目的 1: 引用文の中で「」で囲まれた語句を、出てくる順にすべて挙げてください。
目的 2: 引用文の「なので、こちらのサイトを読ん」で始まり「陸軍の秘密兵器、という設定。」までの部分を、一字一句変えずに書き写してください。

実は私、あんまりロボアニメには強くないんです(汗)

映像研、初の外注仕事はロボット研からのものでした。ロボットアニメ!胸が躍るやつですね!とはいえ私はあまり得意分野ではない……(汗)さやかの言う「特殊な教養」はあまり持ち合わせていないのが正直なところ。

なので、こちらのサイトを読んで少し勉強してみました。内容についてご意見もあるかと思いますが、私はある程度以上納得できました。

ロボットアニメの歴史

日本のロボットアニメの草分けは、やはり手塚治虫先生でした。漫画家として大成功した彼がアニメに進出する際、自身のヒットマンガ……そう、「鉄腕アトム」(をテーマにしたところから始まったとしています。
しかし彼の描くロボットはどちらかというと人間的な側面を強く持っていました。我々が「ロボットアニメ」と言われてイメージする、巨大ロボとは少し異なります。

巨大ロボのイメージを最初に作ったのは、漫画家の横山光輝先生です。「鉄人28号」(1963年)などですね。参照した論文いわく、鉄人28号は旧日本陸軍の秘密兵器、という設定。

提供資料:

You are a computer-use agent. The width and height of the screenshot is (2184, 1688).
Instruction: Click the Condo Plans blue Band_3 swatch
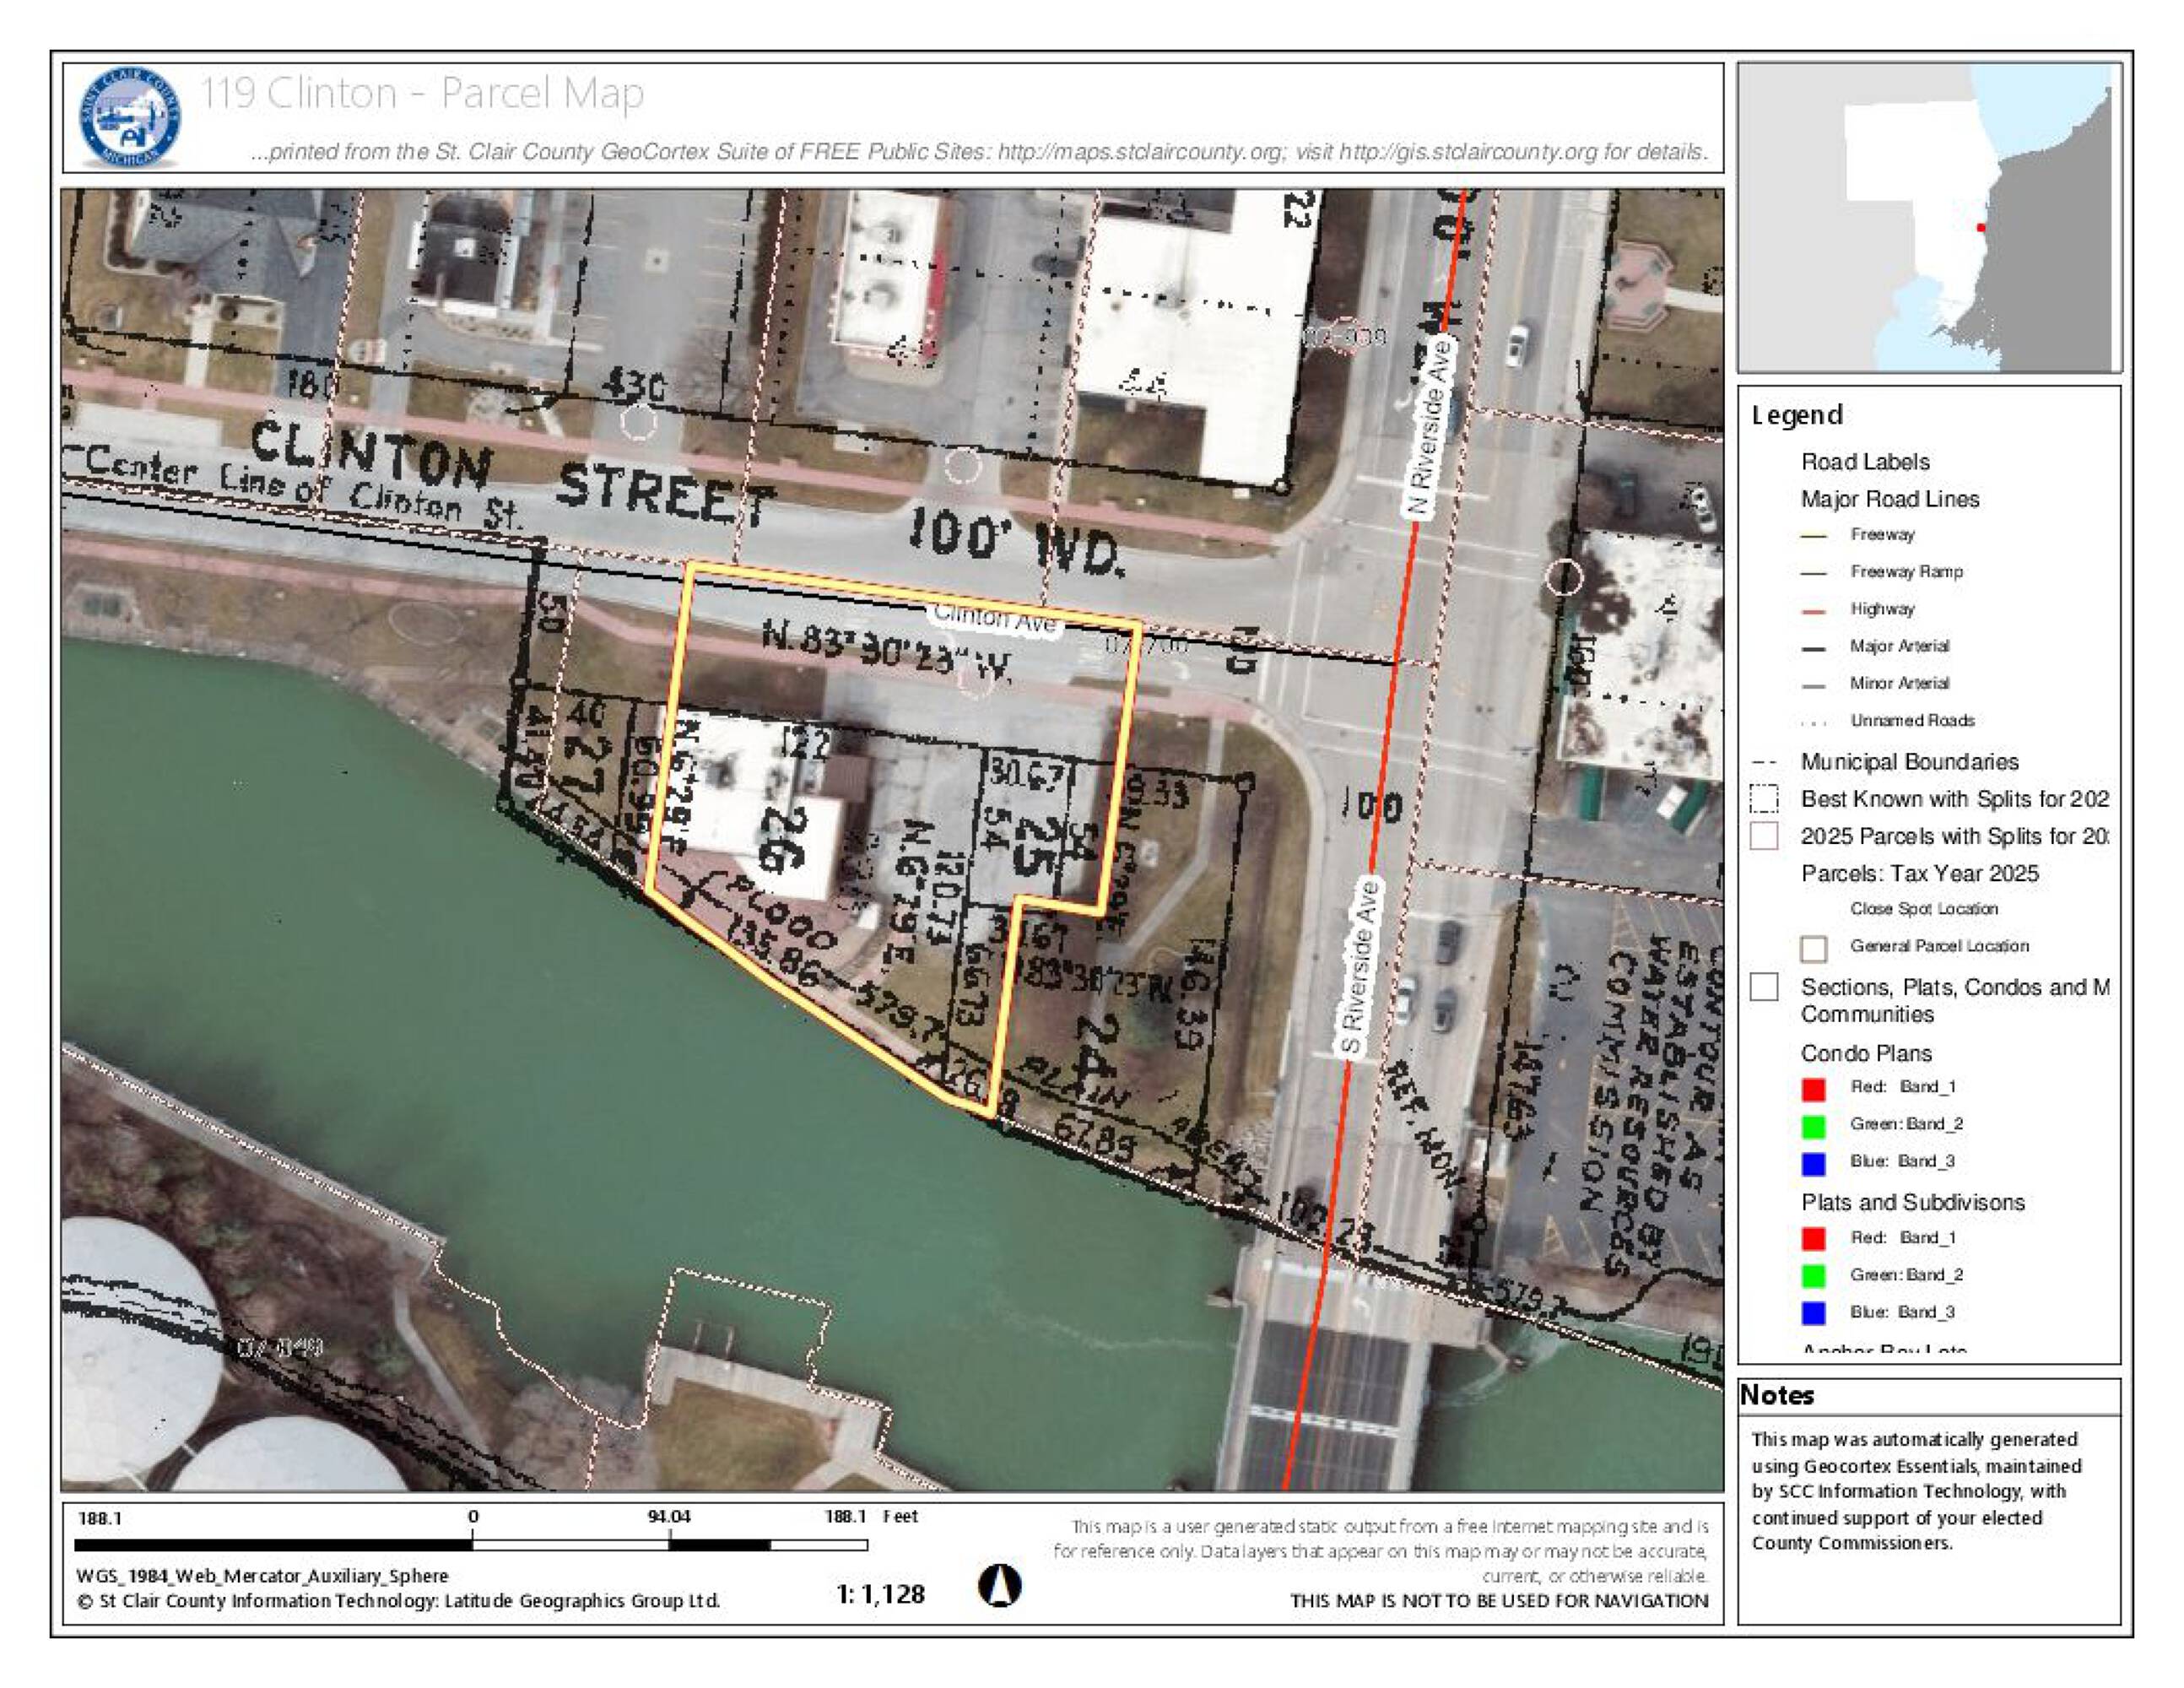[1813, 1163]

実行結果 1:
特殊な教養
鉄腕アトム
ロボットアニメ
鉄人28号

実行結果 2:
なので、こちらのサイトを読んで少し勉強してみました。内容についてご意見もあるかと思いますが、私はある程度以上納得できました。

ロボットアニメの歴史

日本のロボットアニメの草分けは、やはり手塚治虫先生でした。漫画家として大成功した彼がアニメに進出する際、自身のヒットマンガ……そう、「鉄腕アトム」(をテーマにしたところから始まったとしています。
しかし彼の描くロボットはどちらかというと人間的な側面を強く持っていました。我々が「ロボットアニメ」と言われてイメージする、巨大ロボとは少し異なります。

巨大ロボのイメージを最初に作ったのは、漫画家の横山光輝先生です。「鉄人28号」(1963年)などですね。参照した論文いわく、鉄人28号は旧日本陸軍の秘密兵器、という設定。